WHAT YOU WILL DO: Among the entries, which lines carry the string "Advanced"? Copy every one.

DATA FOR REVIEW:
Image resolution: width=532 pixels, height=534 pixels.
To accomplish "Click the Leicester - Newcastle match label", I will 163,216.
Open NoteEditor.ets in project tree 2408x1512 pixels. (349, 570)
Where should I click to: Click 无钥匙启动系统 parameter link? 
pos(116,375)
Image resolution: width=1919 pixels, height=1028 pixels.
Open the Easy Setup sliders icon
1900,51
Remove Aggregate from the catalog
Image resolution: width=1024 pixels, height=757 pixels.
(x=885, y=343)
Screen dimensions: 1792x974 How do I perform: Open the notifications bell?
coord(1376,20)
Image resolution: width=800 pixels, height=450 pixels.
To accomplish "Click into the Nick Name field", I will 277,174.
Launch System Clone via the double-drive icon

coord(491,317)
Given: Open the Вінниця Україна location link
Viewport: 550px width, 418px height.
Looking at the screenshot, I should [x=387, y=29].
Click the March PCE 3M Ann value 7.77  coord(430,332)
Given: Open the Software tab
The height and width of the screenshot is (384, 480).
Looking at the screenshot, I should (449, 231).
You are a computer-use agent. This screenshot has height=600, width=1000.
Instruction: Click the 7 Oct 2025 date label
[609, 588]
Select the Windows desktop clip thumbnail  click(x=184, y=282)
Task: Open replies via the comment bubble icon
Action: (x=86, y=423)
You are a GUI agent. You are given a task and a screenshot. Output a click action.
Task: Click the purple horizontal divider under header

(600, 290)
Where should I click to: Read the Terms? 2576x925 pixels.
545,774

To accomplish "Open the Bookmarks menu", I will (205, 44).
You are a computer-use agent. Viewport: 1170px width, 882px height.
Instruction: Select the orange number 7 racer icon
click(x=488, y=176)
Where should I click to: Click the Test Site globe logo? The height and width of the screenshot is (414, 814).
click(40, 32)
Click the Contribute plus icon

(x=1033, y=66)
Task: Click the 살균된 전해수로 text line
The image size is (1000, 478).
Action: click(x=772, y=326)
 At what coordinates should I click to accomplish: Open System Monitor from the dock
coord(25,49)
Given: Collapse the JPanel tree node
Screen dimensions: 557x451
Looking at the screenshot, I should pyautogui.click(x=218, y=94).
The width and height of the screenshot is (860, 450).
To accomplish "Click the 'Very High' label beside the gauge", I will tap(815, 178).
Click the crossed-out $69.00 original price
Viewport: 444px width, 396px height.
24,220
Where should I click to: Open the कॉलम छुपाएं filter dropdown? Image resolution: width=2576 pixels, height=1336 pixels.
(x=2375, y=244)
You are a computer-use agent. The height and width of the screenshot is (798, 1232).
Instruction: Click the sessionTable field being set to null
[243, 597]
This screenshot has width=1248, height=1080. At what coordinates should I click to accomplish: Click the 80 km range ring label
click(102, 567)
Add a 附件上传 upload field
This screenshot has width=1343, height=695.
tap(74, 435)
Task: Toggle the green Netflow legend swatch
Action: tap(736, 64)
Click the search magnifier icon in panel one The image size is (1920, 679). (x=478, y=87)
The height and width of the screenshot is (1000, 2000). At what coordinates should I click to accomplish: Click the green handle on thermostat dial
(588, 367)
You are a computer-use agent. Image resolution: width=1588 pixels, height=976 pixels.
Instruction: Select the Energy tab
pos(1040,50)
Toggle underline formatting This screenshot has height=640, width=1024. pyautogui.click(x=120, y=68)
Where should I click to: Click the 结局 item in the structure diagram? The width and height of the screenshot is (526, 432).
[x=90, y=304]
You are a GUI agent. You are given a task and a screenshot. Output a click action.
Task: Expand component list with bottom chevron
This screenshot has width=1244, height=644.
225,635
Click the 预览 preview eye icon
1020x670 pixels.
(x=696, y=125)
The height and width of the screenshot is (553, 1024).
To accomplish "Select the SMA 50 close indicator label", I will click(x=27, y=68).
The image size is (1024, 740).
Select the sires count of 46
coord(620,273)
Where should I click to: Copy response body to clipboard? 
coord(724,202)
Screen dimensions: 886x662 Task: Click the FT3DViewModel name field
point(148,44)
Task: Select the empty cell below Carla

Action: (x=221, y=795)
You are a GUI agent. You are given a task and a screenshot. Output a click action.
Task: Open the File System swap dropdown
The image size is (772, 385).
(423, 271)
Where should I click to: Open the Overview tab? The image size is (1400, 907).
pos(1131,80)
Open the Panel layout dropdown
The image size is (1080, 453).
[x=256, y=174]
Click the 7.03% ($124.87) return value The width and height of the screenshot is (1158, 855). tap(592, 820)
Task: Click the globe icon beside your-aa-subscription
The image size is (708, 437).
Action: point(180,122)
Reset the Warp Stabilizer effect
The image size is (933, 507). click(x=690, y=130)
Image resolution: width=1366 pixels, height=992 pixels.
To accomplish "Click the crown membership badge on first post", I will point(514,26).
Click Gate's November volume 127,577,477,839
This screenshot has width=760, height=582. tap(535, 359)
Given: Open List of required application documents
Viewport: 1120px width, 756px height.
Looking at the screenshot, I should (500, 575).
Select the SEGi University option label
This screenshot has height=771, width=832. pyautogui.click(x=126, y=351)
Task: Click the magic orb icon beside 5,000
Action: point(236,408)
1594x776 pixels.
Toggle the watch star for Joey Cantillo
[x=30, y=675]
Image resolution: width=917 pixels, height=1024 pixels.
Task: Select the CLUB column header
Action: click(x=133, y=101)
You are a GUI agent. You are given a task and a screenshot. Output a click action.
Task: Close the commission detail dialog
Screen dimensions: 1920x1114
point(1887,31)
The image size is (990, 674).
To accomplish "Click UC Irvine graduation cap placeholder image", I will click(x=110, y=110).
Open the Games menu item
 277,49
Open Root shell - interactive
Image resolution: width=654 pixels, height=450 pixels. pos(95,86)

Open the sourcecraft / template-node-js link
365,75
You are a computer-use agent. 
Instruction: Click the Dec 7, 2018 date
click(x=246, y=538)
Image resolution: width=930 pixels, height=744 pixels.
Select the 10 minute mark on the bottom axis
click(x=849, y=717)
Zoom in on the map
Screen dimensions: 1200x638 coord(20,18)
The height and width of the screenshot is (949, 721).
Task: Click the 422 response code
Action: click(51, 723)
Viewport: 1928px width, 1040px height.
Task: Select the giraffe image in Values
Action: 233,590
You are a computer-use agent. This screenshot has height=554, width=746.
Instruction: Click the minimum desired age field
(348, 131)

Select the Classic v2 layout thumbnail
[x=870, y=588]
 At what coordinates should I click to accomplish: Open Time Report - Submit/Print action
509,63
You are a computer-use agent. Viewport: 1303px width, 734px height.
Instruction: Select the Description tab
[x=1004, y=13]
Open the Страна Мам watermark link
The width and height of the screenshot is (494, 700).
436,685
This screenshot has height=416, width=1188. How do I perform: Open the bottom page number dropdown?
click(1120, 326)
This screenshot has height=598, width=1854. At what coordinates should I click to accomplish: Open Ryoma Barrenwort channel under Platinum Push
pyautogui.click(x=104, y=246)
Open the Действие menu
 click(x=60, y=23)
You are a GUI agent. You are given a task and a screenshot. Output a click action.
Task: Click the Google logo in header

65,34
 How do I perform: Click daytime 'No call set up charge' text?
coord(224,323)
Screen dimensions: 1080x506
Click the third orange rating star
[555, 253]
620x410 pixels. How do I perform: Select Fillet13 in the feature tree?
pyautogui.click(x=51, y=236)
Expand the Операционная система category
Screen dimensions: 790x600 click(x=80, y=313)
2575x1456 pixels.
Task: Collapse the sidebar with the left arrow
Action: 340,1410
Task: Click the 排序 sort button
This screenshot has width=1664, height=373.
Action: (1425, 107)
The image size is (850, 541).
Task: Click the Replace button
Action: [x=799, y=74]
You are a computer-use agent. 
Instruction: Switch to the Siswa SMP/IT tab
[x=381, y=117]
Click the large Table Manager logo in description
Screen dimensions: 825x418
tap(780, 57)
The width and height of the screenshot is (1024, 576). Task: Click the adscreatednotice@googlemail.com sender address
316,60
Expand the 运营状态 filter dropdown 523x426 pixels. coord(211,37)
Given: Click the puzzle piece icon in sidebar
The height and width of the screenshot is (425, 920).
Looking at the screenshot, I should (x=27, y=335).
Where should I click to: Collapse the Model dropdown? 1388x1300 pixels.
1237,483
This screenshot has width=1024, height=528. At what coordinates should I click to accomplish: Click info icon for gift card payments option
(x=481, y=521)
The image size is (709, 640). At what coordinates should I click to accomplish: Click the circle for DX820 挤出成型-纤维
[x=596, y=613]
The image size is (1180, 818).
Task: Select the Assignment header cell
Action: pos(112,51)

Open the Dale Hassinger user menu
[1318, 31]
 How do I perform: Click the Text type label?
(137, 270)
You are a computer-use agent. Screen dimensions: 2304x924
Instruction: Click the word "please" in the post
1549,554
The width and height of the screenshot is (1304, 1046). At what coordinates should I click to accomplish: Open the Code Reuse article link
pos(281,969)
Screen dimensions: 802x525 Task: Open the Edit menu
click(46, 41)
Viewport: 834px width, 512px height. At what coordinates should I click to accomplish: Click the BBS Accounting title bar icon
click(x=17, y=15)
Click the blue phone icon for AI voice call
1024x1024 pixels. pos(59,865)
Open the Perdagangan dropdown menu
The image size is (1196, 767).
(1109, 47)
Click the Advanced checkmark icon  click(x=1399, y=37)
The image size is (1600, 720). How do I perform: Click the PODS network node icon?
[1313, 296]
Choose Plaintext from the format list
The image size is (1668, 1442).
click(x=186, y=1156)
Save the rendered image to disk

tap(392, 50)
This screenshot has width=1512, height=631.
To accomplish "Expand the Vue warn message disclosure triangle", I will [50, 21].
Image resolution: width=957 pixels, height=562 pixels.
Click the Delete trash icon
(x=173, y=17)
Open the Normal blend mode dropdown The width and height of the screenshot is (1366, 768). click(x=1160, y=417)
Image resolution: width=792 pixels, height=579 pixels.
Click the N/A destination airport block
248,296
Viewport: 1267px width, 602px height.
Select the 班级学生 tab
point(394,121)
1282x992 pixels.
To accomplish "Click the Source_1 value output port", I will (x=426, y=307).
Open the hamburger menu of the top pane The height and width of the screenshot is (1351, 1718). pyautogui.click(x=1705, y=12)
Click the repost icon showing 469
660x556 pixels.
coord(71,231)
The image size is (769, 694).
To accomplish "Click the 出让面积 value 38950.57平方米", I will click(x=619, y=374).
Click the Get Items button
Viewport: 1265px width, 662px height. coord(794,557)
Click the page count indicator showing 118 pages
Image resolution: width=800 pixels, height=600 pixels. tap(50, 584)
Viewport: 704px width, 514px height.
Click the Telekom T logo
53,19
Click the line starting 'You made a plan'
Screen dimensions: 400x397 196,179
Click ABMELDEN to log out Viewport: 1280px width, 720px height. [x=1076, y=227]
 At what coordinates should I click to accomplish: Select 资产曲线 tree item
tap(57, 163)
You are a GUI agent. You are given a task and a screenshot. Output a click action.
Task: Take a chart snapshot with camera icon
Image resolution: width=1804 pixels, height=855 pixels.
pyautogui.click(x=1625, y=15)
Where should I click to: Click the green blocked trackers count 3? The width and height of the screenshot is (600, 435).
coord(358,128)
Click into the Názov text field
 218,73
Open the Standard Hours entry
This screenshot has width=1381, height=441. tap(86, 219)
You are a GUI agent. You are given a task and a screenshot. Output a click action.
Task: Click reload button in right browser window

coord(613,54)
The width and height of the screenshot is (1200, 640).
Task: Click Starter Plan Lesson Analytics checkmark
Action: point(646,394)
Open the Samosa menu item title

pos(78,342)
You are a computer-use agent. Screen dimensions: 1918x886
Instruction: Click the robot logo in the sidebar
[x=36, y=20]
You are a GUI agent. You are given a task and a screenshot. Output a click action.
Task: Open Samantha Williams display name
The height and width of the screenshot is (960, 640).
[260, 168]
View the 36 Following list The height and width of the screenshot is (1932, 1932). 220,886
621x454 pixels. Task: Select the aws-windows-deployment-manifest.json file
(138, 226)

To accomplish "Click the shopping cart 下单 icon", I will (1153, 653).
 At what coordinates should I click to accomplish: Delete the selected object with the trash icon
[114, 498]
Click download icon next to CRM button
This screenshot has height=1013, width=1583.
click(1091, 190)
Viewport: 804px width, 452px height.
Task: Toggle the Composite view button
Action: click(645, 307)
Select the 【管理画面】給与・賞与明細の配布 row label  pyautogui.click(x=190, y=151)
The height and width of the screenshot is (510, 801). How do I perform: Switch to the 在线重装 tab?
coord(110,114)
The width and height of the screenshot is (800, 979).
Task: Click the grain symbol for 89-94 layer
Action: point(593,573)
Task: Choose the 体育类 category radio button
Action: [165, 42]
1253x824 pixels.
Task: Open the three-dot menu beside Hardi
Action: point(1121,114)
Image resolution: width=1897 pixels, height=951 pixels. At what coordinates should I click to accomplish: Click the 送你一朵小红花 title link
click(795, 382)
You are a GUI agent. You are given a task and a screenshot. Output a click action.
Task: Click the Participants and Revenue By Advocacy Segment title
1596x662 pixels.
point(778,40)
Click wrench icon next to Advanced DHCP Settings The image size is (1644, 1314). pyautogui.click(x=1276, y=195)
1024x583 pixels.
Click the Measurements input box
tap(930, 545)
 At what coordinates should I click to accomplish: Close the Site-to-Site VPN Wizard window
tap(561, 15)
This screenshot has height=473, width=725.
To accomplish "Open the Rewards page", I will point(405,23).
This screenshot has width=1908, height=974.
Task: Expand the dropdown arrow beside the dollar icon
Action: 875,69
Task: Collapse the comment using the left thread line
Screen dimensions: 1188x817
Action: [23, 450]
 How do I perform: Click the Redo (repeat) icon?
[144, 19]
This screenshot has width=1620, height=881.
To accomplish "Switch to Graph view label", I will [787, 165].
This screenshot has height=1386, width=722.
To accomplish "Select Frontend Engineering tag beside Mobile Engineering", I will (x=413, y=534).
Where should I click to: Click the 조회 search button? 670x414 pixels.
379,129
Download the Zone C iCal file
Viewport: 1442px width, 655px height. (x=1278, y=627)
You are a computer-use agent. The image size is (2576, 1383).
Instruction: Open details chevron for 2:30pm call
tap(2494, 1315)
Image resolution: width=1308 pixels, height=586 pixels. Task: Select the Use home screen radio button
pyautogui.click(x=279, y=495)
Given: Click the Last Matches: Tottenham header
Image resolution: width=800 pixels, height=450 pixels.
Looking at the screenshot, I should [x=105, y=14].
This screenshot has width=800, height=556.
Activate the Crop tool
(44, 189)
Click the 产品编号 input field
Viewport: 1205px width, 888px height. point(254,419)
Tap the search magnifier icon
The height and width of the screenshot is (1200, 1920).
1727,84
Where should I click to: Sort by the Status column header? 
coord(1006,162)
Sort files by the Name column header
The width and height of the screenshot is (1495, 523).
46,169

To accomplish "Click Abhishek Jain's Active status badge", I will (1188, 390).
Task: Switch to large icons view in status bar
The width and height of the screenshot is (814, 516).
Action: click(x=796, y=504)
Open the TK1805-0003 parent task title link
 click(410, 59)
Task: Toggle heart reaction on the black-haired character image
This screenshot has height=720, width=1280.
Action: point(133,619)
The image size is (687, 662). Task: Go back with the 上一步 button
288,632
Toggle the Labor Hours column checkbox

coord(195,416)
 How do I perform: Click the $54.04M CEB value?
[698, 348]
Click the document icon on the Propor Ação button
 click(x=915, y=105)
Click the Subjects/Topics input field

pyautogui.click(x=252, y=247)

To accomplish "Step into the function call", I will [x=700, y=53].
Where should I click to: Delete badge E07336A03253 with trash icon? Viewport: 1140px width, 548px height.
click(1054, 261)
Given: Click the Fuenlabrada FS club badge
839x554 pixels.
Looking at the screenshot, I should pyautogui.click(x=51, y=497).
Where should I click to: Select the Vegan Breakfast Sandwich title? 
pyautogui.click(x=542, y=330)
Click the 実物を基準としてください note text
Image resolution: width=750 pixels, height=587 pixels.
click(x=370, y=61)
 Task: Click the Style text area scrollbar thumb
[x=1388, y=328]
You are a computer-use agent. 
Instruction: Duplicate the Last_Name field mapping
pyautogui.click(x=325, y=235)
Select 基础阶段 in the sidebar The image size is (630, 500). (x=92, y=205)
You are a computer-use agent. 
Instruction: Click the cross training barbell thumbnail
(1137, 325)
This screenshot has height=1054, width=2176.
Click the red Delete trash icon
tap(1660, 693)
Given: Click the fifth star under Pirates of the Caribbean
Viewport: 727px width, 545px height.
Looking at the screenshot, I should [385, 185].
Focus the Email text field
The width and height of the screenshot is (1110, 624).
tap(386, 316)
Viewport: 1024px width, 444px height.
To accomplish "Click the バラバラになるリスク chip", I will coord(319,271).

REPLY:
Click the Advanced checkmark icon  click(x=1399, y=37)
Click wrench icon next to Advanced DHCP Settings The image size is (1644, 1314). pyautogui.click(x=1276, y=195)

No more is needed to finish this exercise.